TASK PROMPT —
Using the records below, filter out every line that lacks "gold" and copy the rest.

Stored items:

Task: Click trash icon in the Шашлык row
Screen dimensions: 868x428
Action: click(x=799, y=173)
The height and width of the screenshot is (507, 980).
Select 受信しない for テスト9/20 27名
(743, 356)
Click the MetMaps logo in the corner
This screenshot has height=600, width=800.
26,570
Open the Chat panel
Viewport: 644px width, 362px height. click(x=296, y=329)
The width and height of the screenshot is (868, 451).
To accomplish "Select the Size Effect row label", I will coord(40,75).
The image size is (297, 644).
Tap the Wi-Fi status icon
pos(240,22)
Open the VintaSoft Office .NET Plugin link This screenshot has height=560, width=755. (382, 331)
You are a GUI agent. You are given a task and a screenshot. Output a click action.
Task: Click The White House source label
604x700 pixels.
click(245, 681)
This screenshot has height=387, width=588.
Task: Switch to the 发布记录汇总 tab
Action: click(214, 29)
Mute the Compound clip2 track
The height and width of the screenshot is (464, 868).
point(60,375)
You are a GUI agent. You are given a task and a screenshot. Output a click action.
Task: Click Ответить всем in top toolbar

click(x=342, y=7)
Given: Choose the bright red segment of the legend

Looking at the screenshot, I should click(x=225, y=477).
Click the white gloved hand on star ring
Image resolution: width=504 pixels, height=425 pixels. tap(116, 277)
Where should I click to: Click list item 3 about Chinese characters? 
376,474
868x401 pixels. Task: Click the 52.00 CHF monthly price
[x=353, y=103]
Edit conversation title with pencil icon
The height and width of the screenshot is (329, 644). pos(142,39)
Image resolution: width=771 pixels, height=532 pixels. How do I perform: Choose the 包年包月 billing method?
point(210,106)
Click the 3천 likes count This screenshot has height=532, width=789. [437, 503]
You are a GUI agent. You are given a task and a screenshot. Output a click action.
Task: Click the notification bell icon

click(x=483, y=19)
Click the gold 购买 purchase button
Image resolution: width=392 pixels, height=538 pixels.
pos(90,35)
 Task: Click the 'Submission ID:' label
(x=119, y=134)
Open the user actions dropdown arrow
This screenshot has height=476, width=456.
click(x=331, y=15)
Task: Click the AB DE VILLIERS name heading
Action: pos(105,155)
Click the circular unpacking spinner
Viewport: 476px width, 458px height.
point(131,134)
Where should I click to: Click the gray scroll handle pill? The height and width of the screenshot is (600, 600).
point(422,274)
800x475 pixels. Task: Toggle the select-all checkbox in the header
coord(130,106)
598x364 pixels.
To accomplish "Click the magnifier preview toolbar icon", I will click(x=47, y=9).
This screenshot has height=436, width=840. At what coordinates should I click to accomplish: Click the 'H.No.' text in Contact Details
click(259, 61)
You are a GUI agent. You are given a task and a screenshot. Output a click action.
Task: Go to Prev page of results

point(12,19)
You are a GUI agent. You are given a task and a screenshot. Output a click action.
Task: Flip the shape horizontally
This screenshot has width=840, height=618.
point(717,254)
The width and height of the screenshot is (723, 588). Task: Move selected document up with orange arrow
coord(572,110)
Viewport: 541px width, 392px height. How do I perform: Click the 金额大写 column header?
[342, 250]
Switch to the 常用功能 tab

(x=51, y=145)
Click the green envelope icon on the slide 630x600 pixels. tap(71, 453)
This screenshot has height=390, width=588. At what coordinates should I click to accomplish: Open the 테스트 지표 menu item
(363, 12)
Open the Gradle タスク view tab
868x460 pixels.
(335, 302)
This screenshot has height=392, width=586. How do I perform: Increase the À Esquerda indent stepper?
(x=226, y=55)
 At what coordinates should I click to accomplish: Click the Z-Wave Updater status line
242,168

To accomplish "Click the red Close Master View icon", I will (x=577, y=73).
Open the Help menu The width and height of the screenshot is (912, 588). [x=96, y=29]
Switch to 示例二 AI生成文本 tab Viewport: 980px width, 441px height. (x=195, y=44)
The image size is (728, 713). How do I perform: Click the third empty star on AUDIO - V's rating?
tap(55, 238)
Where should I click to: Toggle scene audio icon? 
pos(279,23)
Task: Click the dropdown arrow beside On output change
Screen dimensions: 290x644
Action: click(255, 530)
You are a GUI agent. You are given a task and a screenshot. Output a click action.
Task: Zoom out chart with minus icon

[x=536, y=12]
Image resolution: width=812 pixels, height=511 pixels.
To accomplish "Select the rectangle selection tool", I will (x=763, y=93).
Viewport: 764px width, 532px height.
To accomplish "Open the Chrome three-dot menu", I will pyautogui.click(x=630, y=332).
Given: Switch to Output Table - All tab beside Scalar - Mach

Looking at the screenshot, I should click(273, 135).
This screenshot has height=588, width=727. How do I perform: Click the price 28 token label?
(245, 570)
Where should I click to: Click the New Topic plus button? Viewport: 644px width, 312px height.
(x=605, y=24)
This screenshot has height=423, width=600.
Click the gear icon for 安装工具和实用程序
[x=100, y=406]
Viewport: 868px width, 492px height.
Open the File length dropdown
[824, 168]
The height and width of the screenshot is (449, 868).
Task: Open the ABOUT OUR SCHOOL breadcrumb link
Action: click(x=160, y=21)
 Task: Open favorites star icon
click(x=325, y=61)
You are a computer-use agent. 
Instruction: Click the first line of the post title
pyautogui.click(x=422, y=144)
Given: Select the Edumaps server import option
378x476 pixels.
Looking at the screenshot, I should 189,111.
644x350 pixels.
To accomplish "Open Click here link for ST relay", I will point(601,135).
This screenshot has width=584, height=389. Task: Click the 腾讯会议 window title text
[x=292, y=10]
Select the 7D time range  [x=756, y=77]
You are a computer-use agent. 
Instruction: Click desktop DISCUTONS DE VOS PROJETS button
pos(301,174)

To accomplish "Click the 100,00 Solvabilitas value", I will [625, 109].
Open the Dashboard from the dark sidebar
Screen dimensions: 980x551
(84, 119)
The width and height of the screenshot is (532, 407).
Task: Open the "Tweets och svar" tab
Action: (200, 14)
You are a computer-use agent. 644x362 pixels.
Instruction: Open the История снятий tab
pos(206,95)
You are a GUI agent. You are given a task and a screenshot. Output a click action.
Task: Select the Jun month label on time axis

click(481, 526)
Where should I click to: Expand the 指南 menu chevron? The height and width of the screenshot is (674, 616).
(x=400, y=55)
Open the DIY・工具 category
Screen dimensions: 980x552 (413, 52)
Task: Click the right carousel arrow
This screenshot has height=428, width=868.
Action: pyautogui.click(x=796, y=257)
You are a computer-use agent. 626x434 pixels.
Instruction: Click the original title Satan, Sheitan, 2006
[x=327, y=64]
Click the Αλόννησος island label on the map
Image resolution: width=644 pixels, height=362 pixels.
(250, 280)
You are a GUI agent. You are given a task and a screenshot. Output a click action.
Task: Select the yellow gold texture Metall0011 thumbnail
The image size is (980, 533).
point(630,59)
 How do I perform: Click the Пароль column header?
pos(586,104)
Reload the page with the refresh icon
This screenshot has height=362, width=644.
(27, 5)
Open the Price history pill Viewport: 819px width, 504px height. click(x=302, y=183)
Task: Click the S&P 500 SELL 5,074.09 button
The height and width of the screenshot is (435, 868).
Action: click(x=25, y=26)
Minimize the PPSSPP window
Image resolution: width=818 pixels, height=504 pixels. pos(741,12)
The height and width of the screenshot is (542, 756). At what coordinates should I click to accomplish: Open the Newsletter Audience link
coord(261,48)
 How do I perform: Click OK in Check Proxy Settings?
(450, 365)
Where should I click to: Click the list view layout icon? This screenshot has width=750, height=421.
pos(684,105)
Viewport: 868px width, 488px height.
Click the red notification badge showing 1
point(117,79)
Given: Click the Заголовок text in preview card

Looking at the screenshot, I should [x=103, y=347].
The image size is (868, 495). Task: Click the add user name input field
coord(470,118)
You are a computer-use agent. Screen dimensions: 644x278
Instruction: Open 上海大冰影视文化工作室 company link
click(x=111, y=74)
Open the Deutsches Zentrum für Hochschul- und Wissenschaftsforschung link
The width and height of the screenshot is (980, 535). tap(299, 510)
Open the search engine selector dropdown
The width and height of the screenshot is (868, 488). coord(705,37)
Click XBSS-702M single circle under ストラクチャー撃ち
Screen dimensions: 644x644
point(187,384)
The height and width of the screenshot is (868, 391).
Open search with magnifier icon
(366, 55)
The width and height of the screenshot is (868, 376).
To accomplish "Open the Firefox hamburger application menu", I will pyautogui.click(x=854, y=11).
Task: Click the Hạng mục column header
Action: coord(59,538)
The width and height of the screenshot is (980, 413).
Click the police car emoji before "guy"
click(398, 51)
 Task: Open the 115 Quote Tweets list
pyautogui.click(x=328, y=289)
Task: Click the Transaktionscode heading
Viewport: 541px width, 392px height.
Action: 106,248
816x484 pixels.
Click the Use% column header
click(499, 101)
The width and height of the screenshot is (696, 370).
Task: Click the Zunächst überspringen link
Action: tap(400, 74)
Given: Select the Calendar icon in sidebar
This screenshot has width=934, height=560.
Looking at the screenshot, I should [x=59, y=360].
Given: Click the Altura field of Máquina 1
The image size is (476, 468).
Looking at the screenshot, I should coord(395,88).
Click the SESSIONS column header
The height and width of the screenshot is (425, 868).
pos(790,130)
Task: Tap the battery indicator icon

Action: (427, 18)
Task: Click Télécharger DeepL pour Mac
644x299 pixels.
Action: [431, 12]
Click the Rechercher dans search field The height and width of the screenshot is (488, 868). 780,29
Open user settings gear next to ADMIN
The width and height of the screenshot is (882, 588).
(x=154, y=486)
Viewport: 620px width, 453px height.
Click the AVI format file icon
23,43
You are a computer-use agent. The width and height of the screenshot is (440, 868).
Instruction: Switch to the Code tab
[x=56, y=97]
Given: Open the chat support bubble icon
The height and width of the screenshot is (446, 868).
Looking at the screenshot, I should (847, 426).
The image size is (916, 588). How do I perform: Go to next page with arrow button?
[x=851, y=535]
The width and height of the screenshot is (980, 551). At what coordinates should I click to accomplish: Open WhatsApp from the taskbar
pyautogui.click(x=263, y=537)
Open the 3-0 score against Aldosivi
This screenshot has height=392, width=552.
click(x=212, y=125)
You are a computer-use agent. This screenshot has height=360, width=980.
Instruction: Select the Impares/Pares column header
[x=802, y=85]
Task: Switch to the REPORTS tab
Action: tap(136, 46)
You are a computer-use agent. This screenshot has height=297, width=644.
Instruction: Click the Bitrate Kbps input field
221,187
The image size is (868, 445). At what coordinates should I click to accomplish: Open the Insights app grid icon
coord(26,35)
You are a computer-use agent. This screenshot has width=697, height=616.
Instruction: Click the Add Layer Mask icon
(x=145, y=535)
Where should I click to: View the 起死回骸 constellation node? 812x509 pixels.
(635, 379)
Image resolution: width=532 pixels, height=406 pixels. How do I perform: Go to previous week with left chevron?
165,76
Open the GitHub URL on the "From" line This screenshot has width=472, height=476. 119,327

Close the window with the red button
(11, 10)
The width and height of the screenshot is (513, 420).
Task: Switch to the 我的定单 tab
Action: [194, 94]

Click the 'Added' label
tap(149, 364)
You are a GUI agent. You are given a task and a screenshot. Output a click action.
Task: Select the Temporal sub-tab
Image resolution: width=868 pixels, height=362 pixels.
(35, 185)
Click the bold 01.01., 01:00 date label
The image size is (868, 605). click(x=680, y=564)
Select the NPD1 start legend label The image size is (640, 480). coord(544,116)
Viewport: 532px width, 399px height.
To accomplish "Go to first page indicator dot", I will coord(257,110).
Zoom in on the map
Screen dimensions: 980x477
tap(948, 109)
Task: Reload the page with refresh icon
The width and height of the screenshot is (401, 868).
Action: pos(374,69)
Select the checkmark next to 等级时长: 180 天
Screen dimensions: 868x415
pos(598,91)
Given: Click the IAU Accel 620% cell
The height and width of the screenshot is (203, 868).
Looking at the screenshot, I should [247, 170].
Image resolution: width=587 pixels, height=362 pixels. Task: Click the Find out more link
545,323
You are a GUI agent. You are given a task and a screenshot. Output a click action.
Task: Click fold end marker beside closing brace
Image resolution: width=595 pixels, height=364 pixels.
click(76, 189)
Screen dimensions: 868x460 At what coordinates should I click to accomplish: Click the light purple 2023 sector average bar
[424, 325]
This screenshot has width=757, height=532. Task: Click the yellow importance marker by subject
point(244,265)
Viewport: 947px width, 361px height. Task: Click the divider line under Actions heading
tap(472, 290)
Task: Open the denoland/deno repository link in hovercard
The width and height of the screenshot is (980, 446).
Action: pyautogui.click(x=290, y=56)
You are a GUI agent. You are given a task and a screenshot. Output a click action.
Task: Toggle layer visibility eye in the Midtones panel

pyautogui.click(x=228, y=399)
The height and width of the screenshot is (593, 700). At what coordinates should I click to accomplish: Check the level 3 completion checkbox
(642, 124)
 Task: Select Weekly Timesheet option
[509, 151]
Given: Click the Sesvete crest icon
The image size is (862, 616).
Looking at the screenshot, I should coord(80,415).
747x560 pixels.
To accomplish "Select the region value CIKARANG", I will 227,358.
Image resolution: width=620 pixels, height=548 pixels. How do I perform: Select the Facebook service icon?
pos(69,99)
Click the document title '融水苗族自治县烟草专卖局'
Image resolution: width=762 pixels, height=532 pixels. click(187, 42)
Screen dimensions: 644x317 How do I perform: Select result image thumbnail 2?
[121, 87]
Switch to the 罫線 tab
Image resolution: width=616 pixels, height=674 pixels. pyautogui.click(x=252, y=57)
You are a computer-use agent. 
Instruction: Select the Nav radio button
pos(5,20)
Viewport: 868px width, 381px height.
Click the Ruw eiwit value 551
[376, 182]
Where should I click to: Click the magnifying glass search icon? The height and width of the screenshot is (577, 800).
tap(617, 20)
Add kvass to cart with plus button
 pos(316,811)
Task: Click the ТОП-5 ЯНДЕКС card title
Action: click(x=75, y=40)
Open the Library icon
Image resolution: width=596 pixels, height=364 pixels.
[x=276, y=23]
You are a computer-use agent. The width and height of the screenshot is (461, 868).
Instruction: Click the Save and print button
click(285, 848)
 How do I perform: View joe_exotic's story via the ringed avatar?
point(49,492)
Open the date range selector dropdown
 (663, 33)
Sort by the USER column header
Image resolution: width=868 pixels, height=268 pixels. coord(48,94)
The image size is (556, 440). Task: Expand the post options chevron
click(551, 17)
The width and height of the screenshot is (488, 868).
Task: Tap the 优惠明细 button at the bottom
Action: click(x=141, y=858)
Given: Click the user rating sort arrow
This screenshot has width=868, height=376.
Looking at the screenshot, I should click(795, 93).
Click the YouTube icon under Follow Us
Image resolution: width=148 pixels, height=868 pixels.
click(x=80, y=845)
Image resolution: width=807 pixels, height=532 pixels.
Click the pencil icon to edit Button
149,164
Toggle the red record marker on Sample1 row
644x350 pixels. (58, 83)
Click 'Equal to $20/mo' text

RESULT —
Click the gold 购买 purchase button
Task: Select the yellow gold texture Metall0011 thumbnail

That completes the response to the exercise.